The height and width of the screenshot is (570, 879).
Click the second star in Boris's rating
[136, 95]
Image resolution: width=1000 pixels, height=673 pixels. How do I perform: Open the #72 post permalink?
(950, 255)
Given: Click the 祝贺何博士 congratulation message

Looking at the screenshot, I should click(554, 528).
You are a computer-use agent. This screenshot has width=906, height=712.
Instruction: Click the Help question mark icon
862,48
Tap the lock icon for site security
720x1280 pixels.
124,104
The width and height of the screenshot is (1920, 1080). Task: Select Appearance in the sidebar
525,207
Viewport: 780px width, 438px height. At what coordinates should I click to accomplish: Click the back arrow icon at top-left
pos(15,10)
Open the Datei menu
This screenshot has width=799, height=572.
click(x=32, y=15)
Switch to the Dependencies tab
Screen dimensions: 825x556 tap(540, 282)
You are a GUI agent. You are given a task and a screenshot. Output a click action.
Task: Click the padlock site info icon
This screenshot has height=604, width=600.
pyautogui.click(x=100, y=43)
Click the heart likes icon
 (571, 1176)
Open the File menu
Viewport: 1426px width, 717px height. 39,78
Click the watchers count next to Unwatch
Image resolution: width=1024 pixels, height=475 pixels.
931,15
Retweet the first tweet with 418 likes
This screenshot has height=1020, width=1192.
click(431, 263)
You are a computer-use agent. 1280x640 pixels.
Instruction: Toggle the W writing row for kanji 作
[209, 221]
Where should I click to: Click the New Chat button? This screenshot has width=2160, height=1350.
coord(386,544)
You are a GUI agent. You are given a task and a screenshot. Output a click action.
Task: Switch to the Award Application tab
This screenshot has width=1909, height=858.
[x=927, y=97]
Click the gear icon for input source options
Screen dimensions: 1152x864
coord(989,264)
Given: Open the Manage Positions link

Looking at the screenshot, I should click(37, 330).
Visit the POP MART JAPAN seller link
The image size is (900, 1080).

### 할 일
위 기록에서 "width" 문자열이 포함된 줄을 모두 골라내어 한 줄씩 옮겨 적으십시오. 대소문자를 구분합니다.

### 전체 답변
The height and width of the screenshot is (570, 879).
Image resolution: width=1000 pixels, height=673 pixels. How do I perform: Open the #72 post permalink?
You are a computer-use agent. This screenshot has width=906, height=712.
The width and height of the screenshot is (1920, 1080). Task: Select Appearance in the sidebar
Viewport: 780px width, 438px height. At what coordinates should I click to accomplish: Click the back arrow icon at top-left
This screenshot has width=799, height=572.
This screenshot has height=604, width=600.
Viewport: 1426px width, 717px height. 39,78
Image resolution: width=1024 pixels, height=475 pixels.
This screenshot has height=1020, width=1192.
Where should I click to: Click the New Chat button? This screenshot has width=2160, height=1350.
This screenshot has width=1909, height=858.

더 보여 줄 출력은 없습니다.